At Gateway, our mission focused on strengthening families It is what guides our workplace standards, our company donations, and the boards our employees serve on and the thousands of hours of service they log each year in their communities. Many scientific studies show that a child’s success starts with a safe and stable home environment. There are many ways the governor can help families succeed, from recruiting more competition in the job market to improve household wages to ensuring our state’s safety nets are fiscally sound, operating efficiently and available to those who need it the most.

I also believe education is a corner stone to helping better the lives of Oklahoma’s children. Everyone recognizes we need to do better in this category. I am ready to bring all stakeholders together and lead us in problem-solving and pursuing new methods that are showing successful outcomes in other states. We need to pay our teachers competitive salaries, draw down classroom sizes, and pursue modern technology and alternative programs to help our kids be college or career ready at graduation. In a Stitt administration, we will bring together the best and brightest minds on education in Oklahoma to help deliver Top Ten outcomes for our children.

What have you done to support children prior to this election? 

As founder and CEO of Gateway, I view my company’s greatest responsibility to not only be about empowering people with the American Dream of home ownership but to also make a positive impact on local communities and those in need. Gateway recently announced its “Gateway Gives Back” program, a pledge to reinvest $2.5 million in communities across Oklahoma. We are proud to bring our success across 41 states back home to help Oklahoma non-profits that are making a different in our communities on issues of education, drug rehabilitation, foster care, and fair and equal housing.

The Gateway Gives Back program complements our company’s long-standing investment in giving back to Oklahoma communities. Last year, Gateway donated over $500,000 to local charities like the Oklahoma Housing Foundation, Reading Partners, Aim High and many others. In 2017, Gateway established an annual commitment with Oklahoma-based Folds of Honor, which provides educational support to family members of wounded and fallen military members.

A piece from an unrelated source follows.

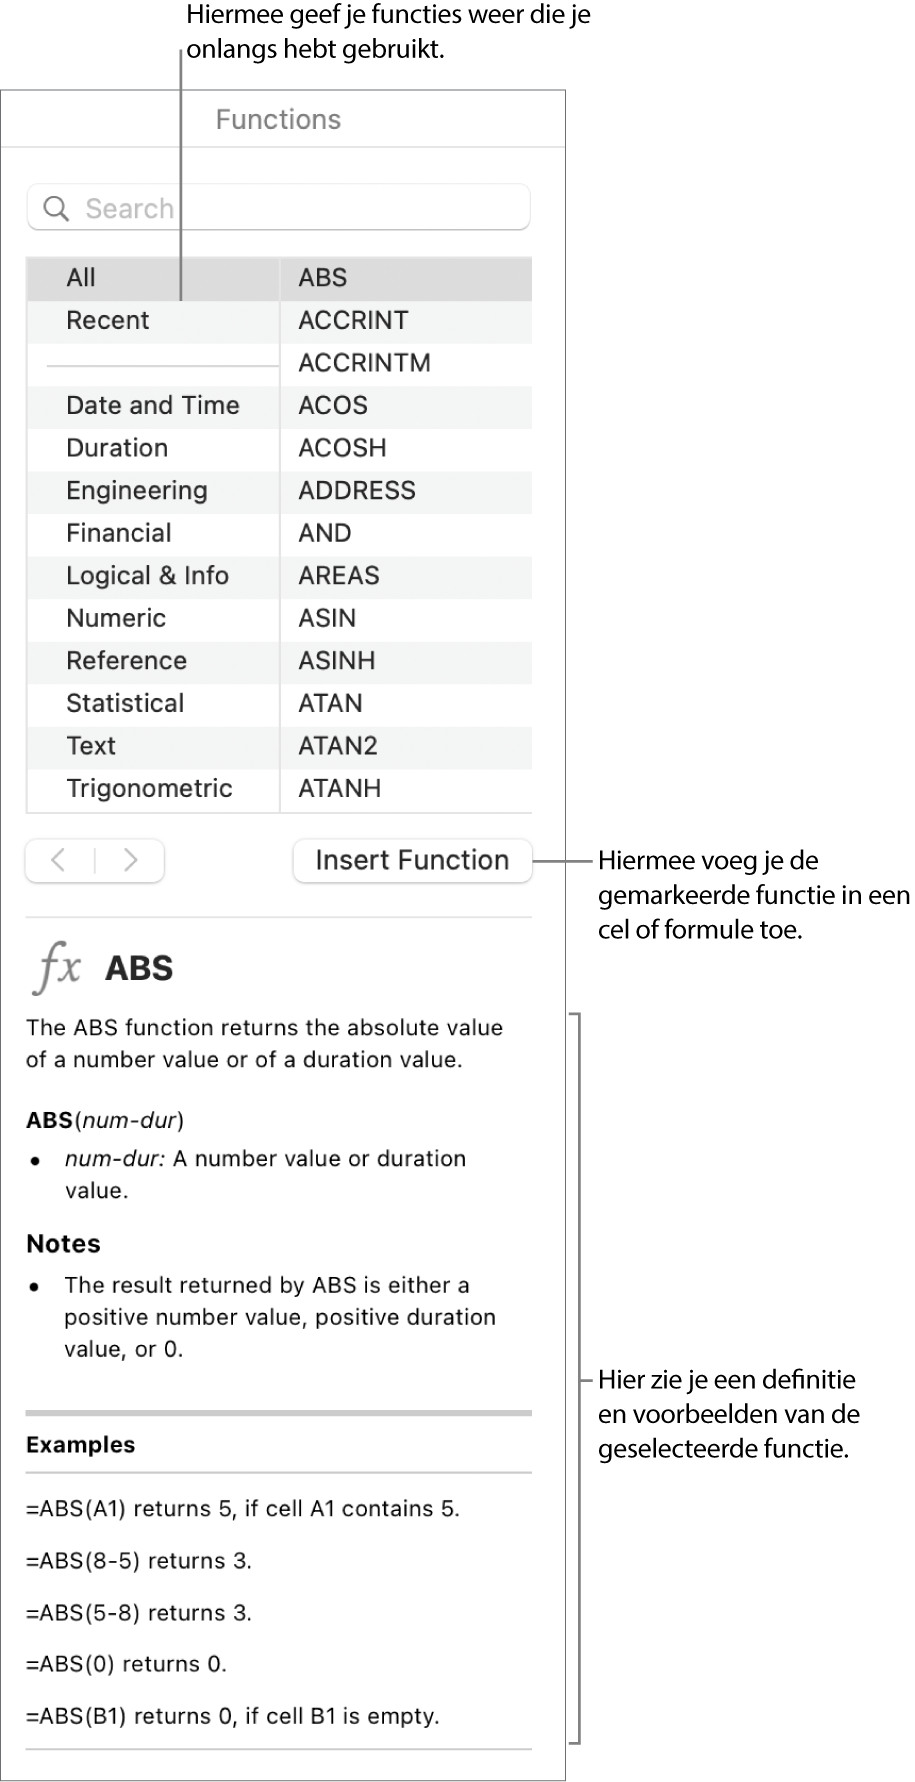
Task: Open the Date and Time category
Action: (153, 406)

Gateway also has a global commitment in helping children. In 2009, Gateway donated money to build a school in a small Nigerian village that educates 300 students a year. Gateway continues to fund the salary of teachers, provide school supplies, and give scholarships. In 2015, we also provided the financing to purchase 215 acres in Uganda to establish the Gateway Youth Ranch, which will provide orphans with traditional schooling plus sustainability skills such as crop and fish farming, raising cattle and other skills that will enhance their lives.

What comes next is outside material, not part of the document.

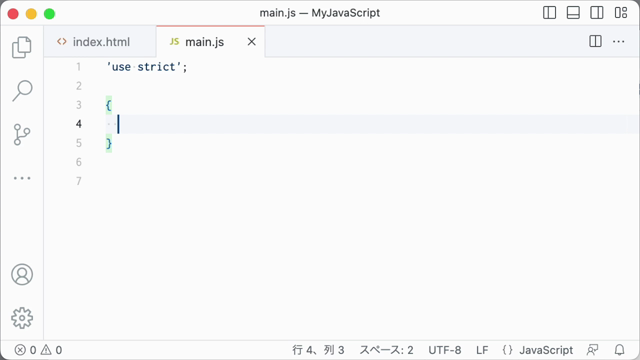Open the Accounts menu icon
Viewport: 640px width, 360px height.
click(22, 274)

What will you do to support families in your new role, if elected?

I am passionate about strengthening families because of my upbringing. My dad was a pastor in Norman, and my parents raised us in the scriptures. There was no silver spoon in our family. My brothers and I had to work hard at a young age to buy a car and pay for college. No matter what type of food was on the table or how many times our clothes had been re-gifted, my brothers and I are who we are today because of our parents’ commitment to put family first and extend unconditional love. As governor, I will be committed to being a public advocate for the family unit. As I have done at Gateway, my core value as governor will be centered on strengthen Oklahoma families. It will guide me in the legislation I sign and the Top Ten goals we set for the state to achieve.

As governor, I also want to layout county-by-county statistics on the big issues that need to be tackled and bring together church and community leaders to create solutions that are a best fit for each county. Oklahoma is Top Ten in the number of non-profits that call our state home, yet we are Bottom Ten in critical issues that impact our children the most. I don’t believe government is the answer to all our problems, but the governor can be a strong leader in setting goals for Oklahoma and coalescing the diverse and abundant resources to better the lives of Oklahoma’s children.